My time has otherwise been spent working at the nice desk provided
for me in a building near Le Musée de l'Armée by
the wonderful philosophers at the Jean Nicod Institute, which
is a part of the National Research Center. I have spent several
hours in stimulating conversation with several philosophers, allowing
me to not only map out the first draft of our collaborative project
on truth, but also to write a paper on contemporary skepticism
to give as a lecture in the Sorbonne philosophy department on
Nov. 22. The title of the paper was L'argument de l'ignorance
and will hopefully see its way into print in a French philosophy
journal.
Otherwise, I see the collaborative project on truth possibly
extending to a completion date in the spring and after that finding
its way into publication when the gods see fit.
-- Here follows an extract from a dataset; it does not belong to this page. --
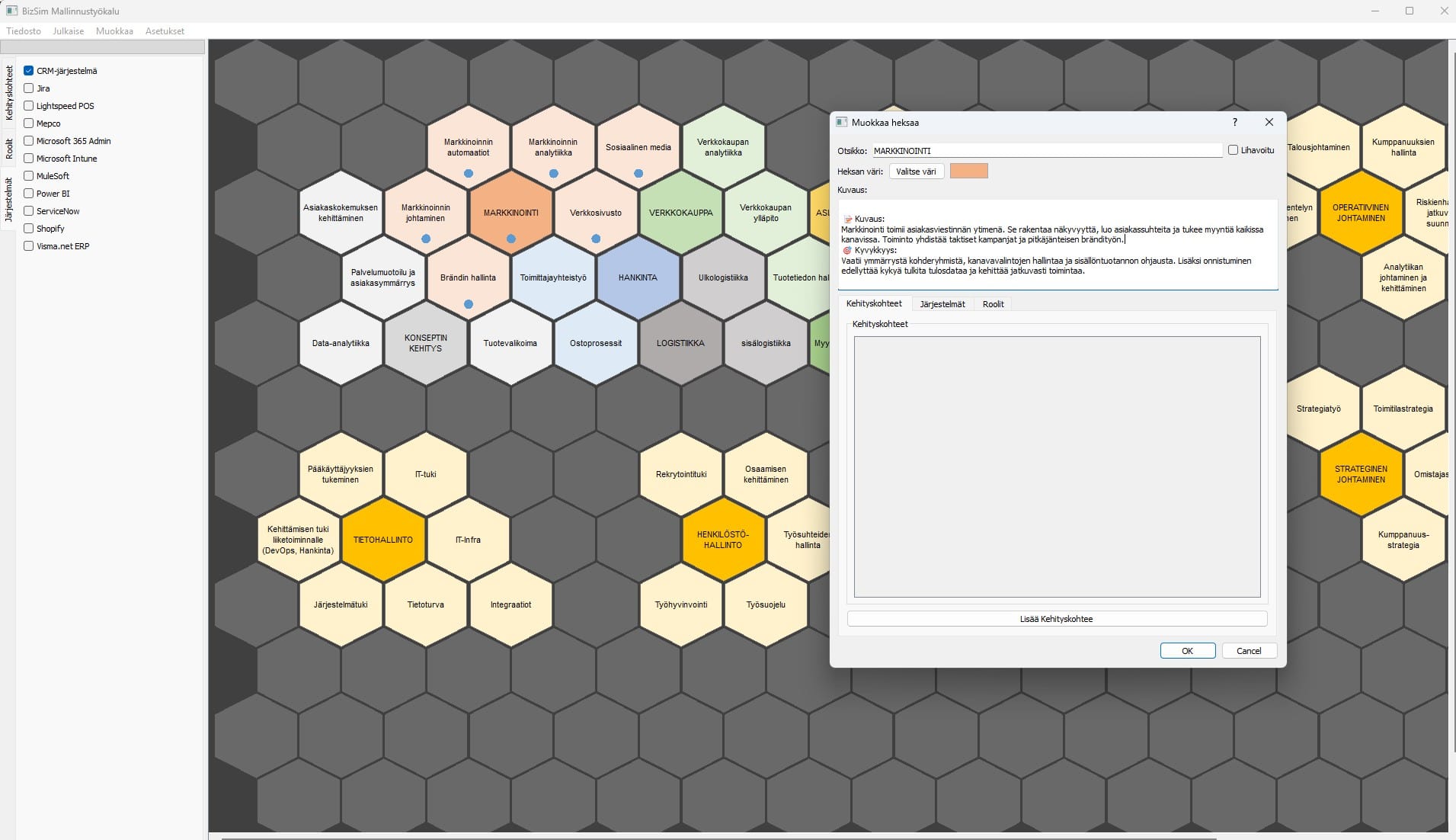
Task: Click the Lisää Kehityskohtee button
Action: tap(1056, 619)
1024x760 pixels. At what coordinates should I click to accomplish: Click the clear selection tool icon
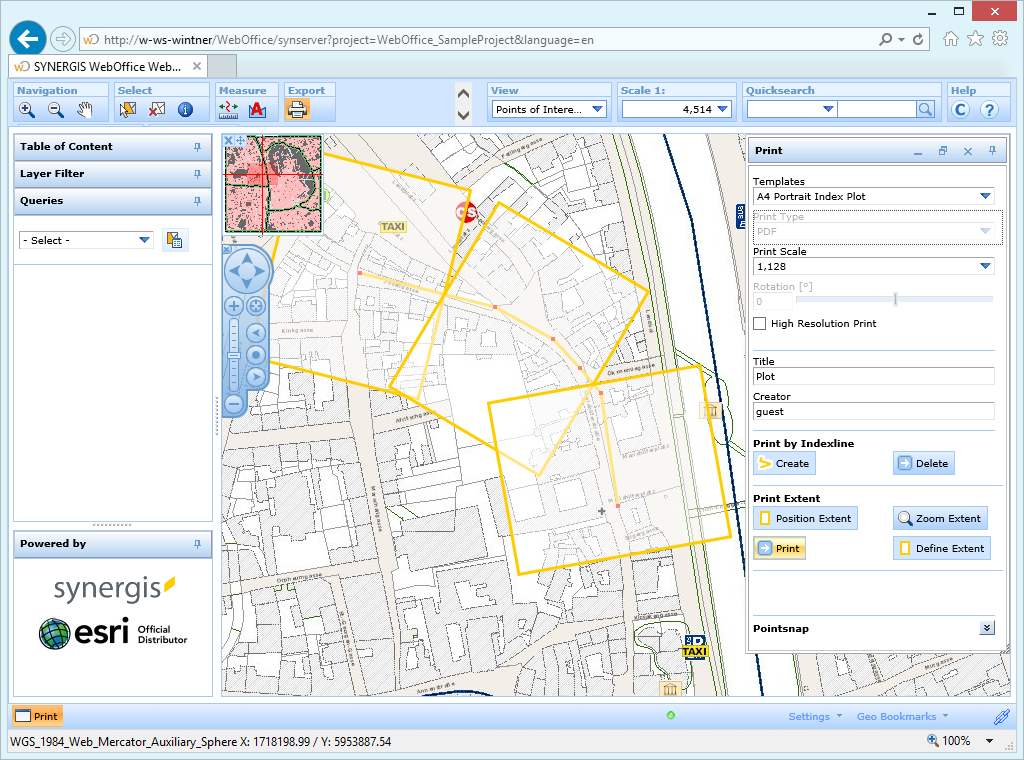pos(157,110)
My collaborator
and I, after five or six fruitful discussions, have already agreed
on the basic structure of the essay and how things will develop.
That was the most important thing to be done this semester. With
a little luck, we will have mapped out the first draft by my departure
on Jan 1, 2005.
Each day, I go to my office early and try to finish up in time
to work out in the fitness center at rue Pontoise where I do my
best to explain to the other gentlemen there in the middle of
push-ups and bench presses, etc. why I find it something of an
exaggeration to think Mr. George W. Bush is a veritable throwback
to Attila the Hun or Alaric the Visigoth. This, of course, has
been a wonderful cultural experience endearing me immensely in
the neighborhood and has further enabled me to function effectively
as a source of consolation for the chronically and acutely depressed
after the last election in the U.S. At any rate, I walk everywhere,
talk to as many people in French as I can, and on the way home
after the fitness center I stroll along the Seine. On some nights,
the walk home has been transporting in a way I would never have
expected. On all my previous trips to Paris, I never had the sense
that I belonged, and felt that Paris was simply another big suffocating
city. I went to work and went home to bed. This time it was different.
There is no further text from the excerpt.